Records to use: Begin

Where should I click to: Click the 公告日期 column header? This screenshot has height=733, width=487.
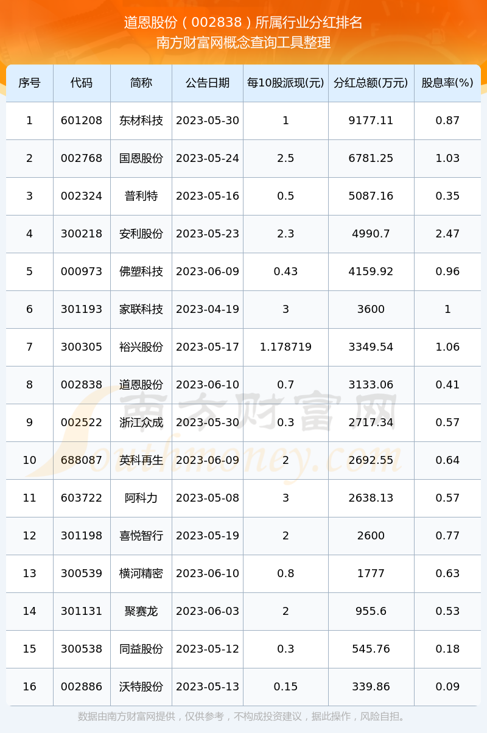208,83
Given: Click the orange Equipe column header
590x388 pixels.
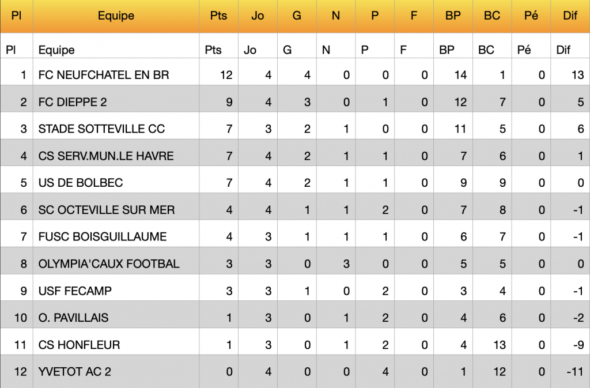Looking at the screenshot, I should coord(116,16).
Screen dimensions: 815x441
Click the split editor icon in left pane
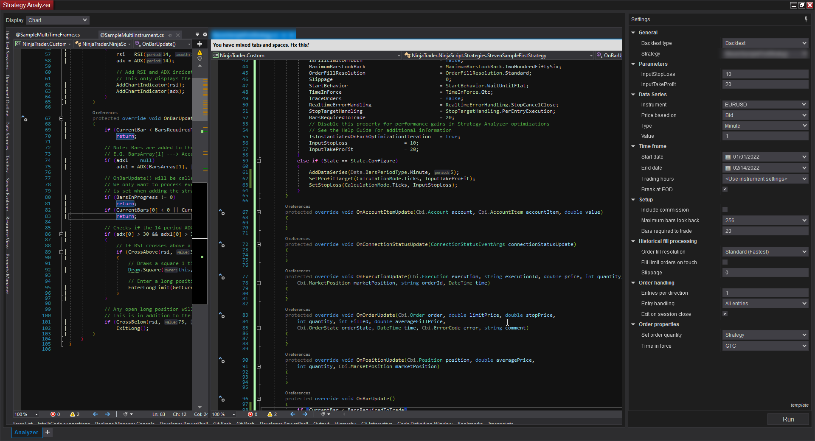[200, 44]
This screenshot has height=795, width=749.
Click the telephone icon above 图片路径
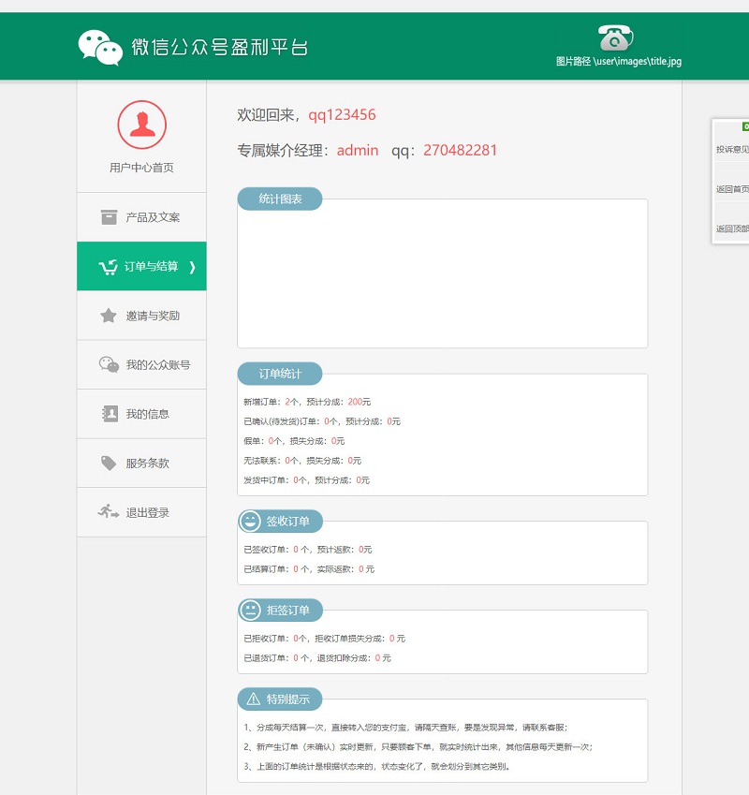(x=615, y=39)
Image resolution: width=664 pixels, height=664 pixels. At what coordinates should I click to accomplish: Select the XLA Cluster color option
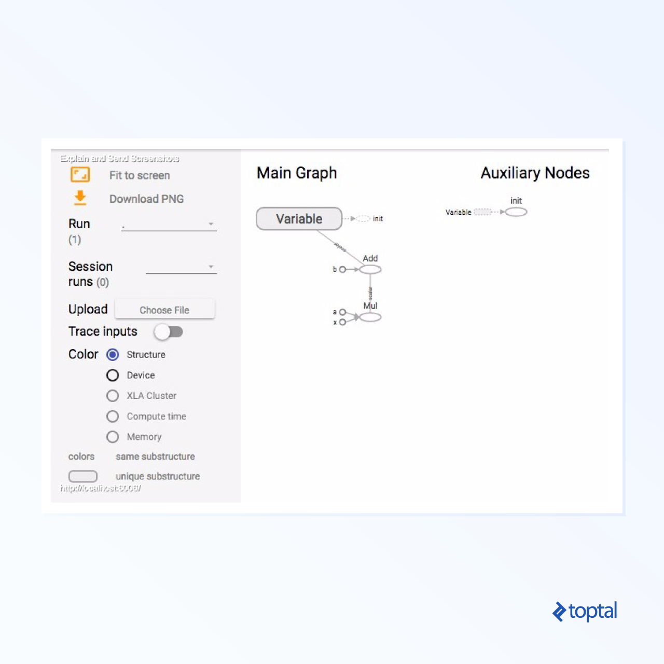[x=113, y=395]
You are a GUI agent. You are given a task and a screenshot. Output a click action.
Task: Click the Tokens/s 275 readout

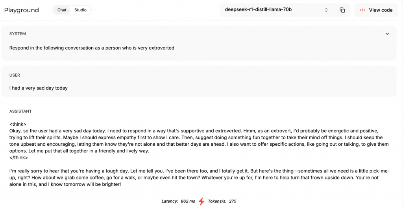[x=222, y=201]
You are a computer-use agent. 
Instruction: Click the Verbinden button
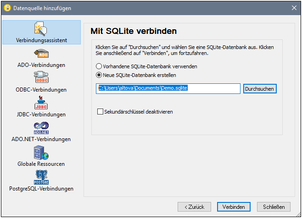click(x=234, y=207)
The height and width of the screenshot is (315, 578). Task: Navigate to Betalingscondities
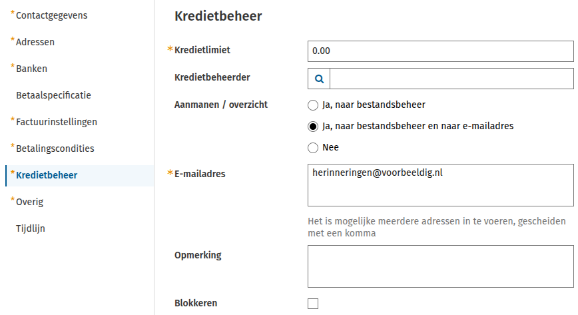click(x=55, y=149)
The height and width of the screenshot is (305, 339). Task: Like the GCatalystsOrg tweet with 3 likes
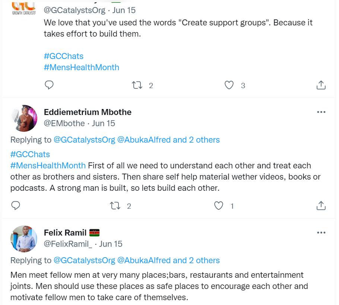click(x=229, y=85)
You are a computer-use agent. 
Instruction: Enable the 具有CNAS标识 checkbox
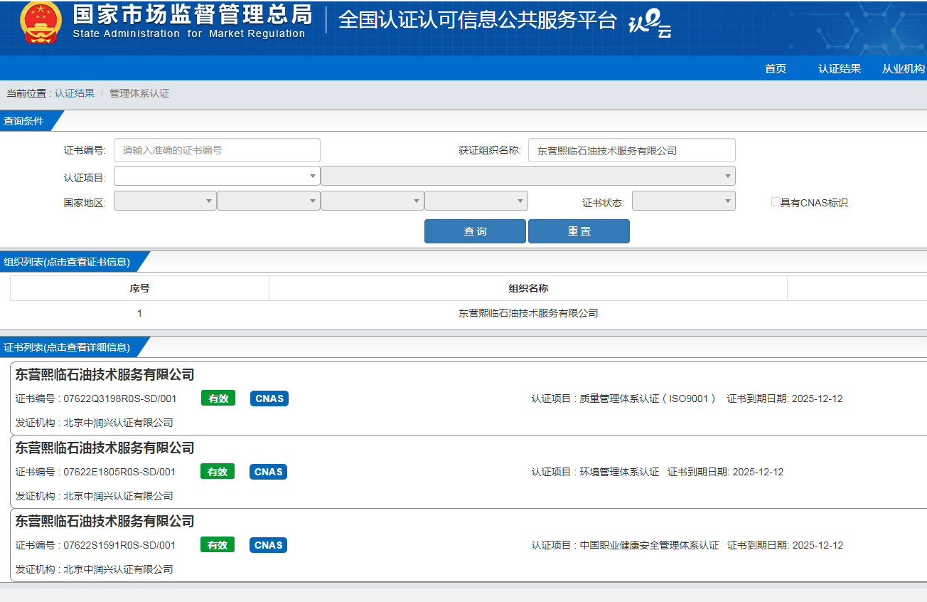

Records to use: End

> What is expected
What is needed is an exact output of the records above, with every picture left out.

> Finished task
Where should I click to: Click the 公告日期 column header? This screenshot has height=733, width=487.
208,83
Given: Click the orange Equipe column header
590x388 pixels.
Looking at the screenshot, I should coord(116,16).
Screen dimensions: 815x441
Click the split editor icon in left pane
[200, 44]
This screenshot has height=795, width=749.
Click the telephone icon above 图片路径
(x=615, y=39)
Image resolution: width=664 pixels, height=664 pixels. At what coordinates should I click to accomplish: Select the XLA Cluster color option
[x=113, y=395]
You are a GUI agent. You are given a task and a screenshot. Output a click action.
Task: Click the Tokens/s 275 readout

[x=222, y=201]
You are a computer-use agent. 
Instruction: Click the Verbinden button
click(x=234, y=207)
The height and width of the screenshot is (315, 578). Task: Navigate to Betalingscondities
click(x=55, y=149)
The height and width of the screenshot is (305, 339). Task: Like the GCatalystsOrg tweet with 3 likes
click(x=229, y=85)
You are a computer-use agent. 
Instruction: Enable the 具有CNAS标识 checkbox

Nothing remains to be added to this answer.